TEXTO DE LEITURA
Henry Ford, o homem
que com métodos implacáveis ajudou a massificar o automóvel, via-se a si
próprio como o protótipo do “Homem Novo” que iria ajudar a Humanidade a cortar
com o passado e evoluir desenfreadamente. Nesse contexto, Ford afirmou,
peremptório: “a História não passa de uma grande treta”. O industrial americano
também famigerado pelo seu anti-semitismo viria mais tarde a tentar
desculpar-se por estas palavras. O curioso é que a frase foi proferida
exactamente há um século, em 1916 – um ano significativo como poucos, cheio de
eventos desastrosos cujas consequências perduram até aos nossos dias.

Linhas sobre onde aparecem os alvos
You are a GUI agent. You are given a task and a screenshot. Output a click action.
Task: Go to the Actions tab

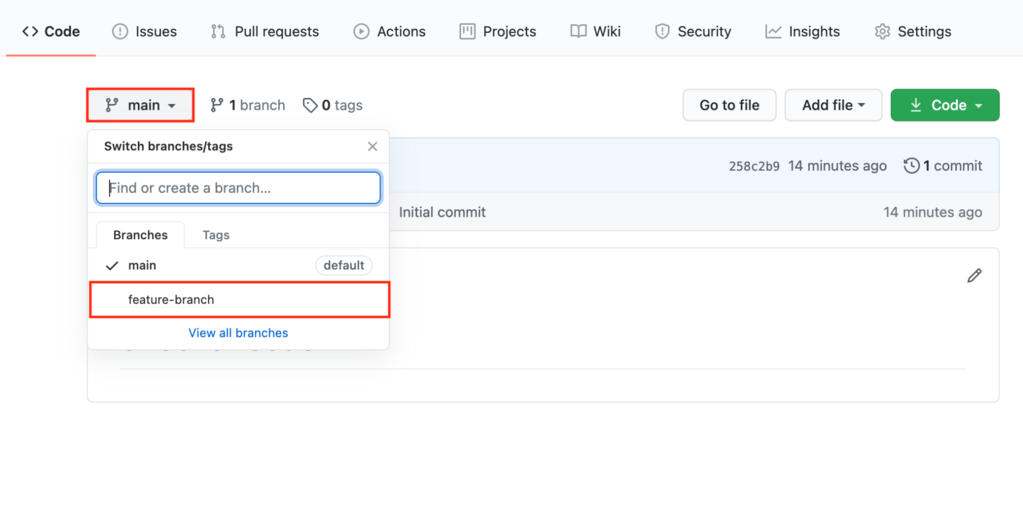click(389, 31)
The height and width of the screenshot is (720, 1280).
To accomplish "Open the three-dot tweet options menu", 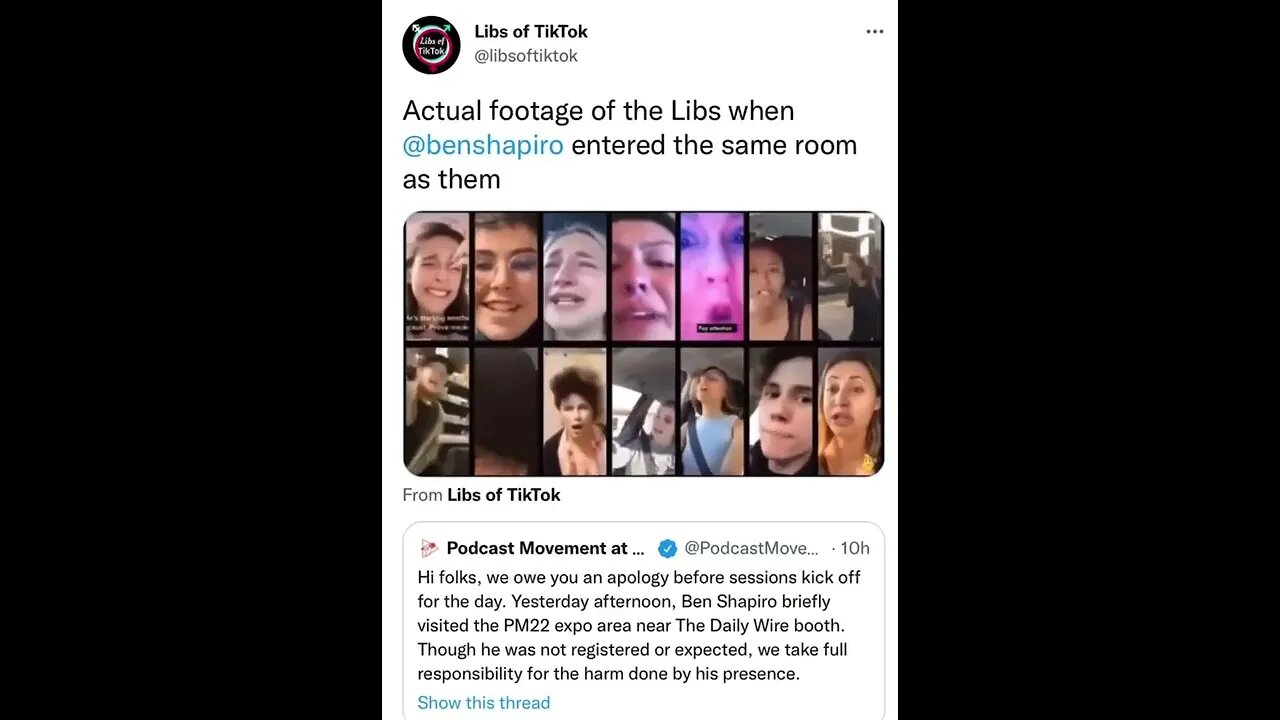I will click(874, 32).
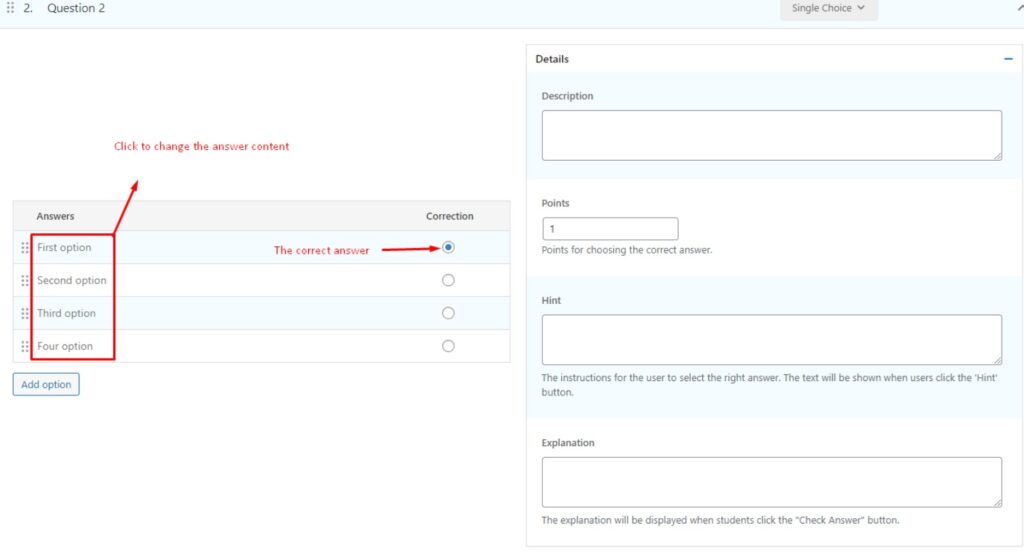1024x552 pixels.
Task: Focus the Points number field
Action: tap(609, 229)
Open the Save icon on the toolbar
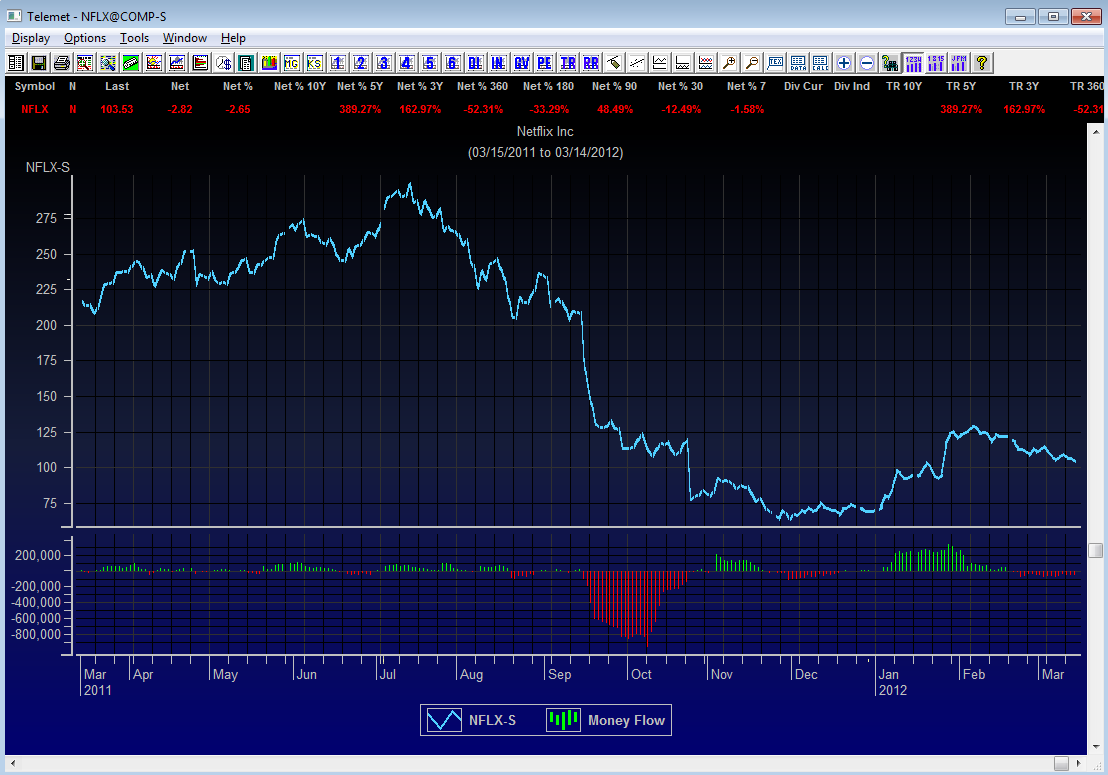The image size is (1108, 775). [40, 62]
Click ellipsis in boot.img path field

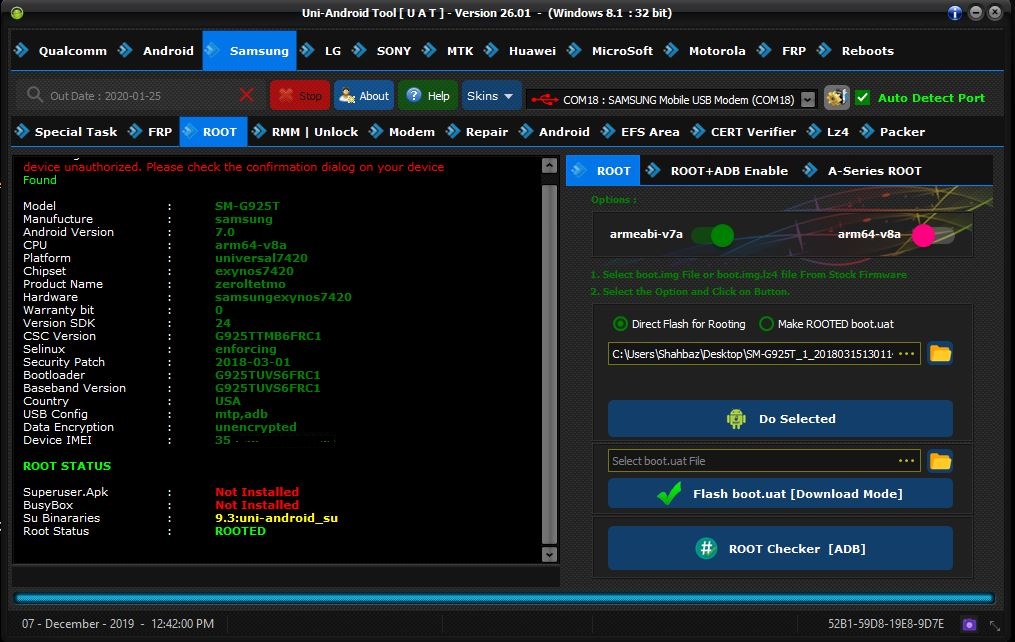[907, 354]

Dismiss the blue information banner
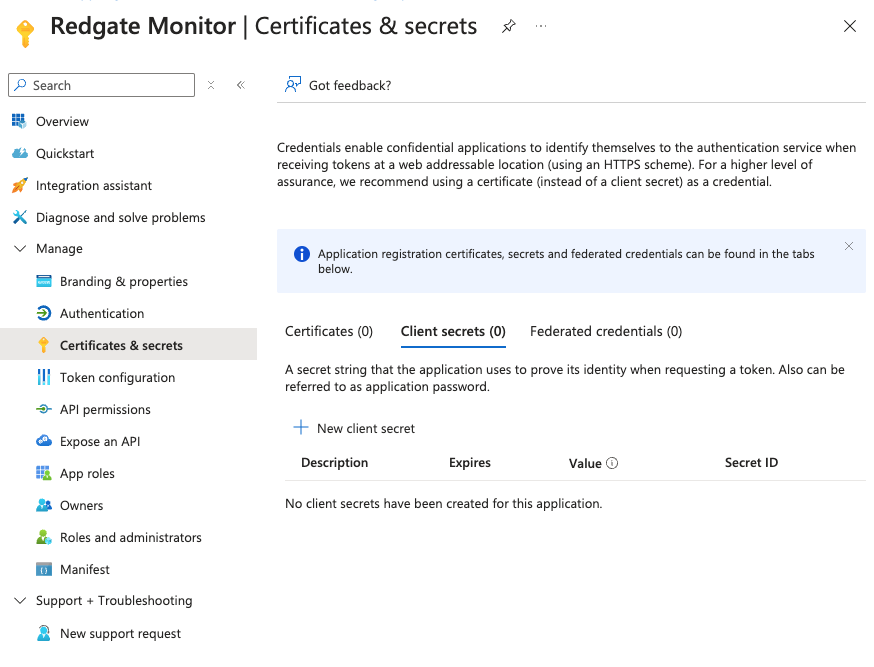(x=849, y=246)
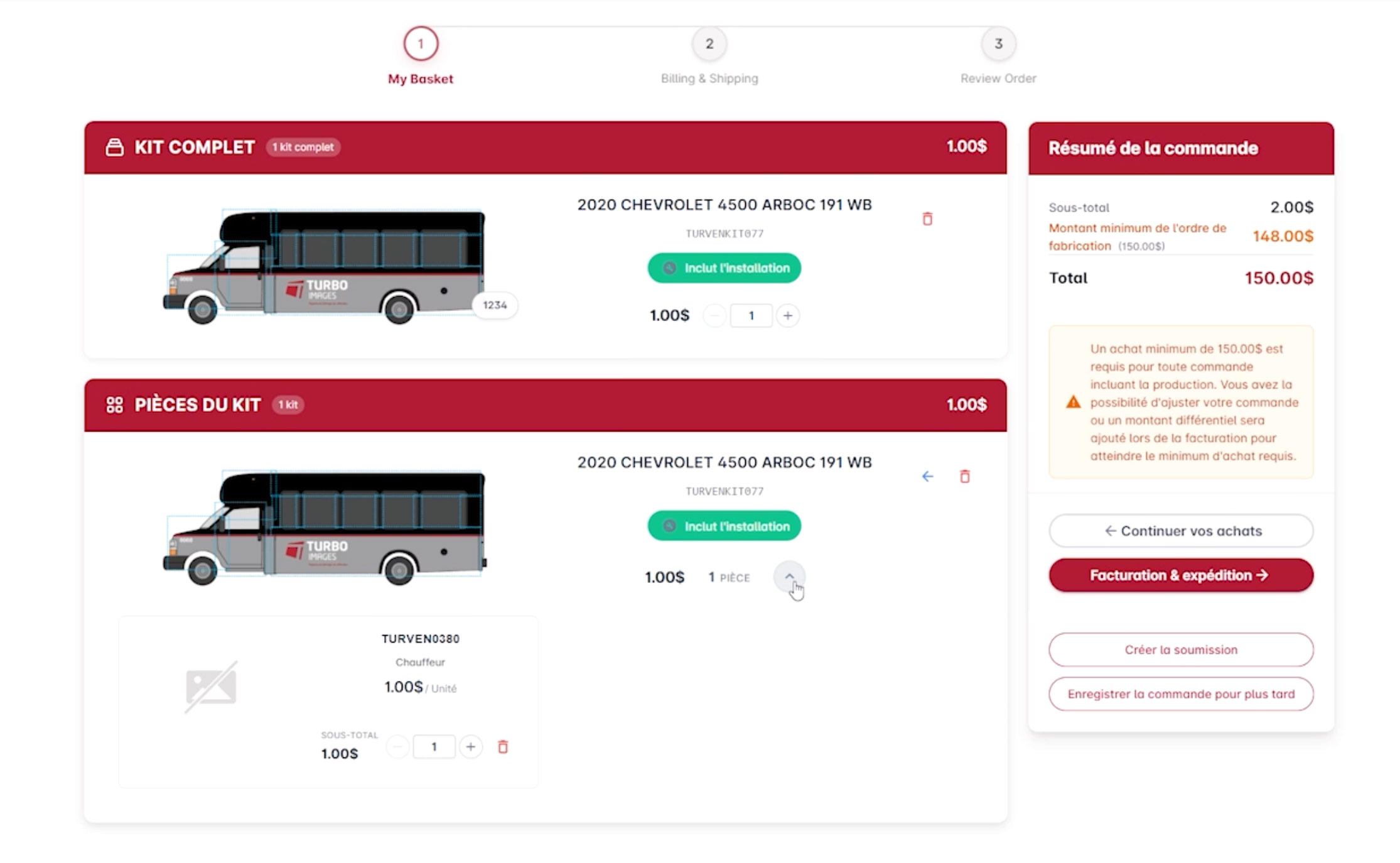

COMPLETE O SEGUINTE
a) Repita os registos, começando na linha com "Open the Save icon on the toolbar" e seguindo até ao fim dos registos, incluindo ambas as pontas. Deixe as imagens de fora.
b) Prossiga o texto sobre Henry Ford e a sua frase acerca da História a partir do ponto em que termina.

EM RESPOSTA
a)
Open the Save icon on the toolbar
The image size is (1108, 775). [40, 62]
Click ellipsis in boot.img path field

[907, 354]

Dismiss the blue information banner
(x=849, y=246)

b)
O mundo tinha
enlouquecido. A Grande Guerra tinha começado por disputas orgulhosas entre
cabeças coroadas que, embora de impérios diferentes, pertenciam à mesma família
(a excepção é o presidente francês Poincaré, talvez o principal instigador do
início da catástrofe); os soldados mobilizados naquele outono de 1914
acreditavam jovialmente já poder vir passar aquele Natal a casa. Na verdade,
milhões não passaram mais nenhum Natal na Terra, e em 1916 a guerra tinha
mudado de natureza. A ideia de que a dinâmica ofensiva e a estratégia no terreno
eram suficientes para derrotar defesas entricheiradas e equipadas com armas
modernas estava, também ela, a morrer; no seu lugar tinha nascido, dos dois
lados da barricada, uma convicção fatalista que a guerra era interminável,
inútil e impossível de ser ganha, tendo-se transformado numa máquina
trituradora cujo único propósito seria o de devorar carne para canhão.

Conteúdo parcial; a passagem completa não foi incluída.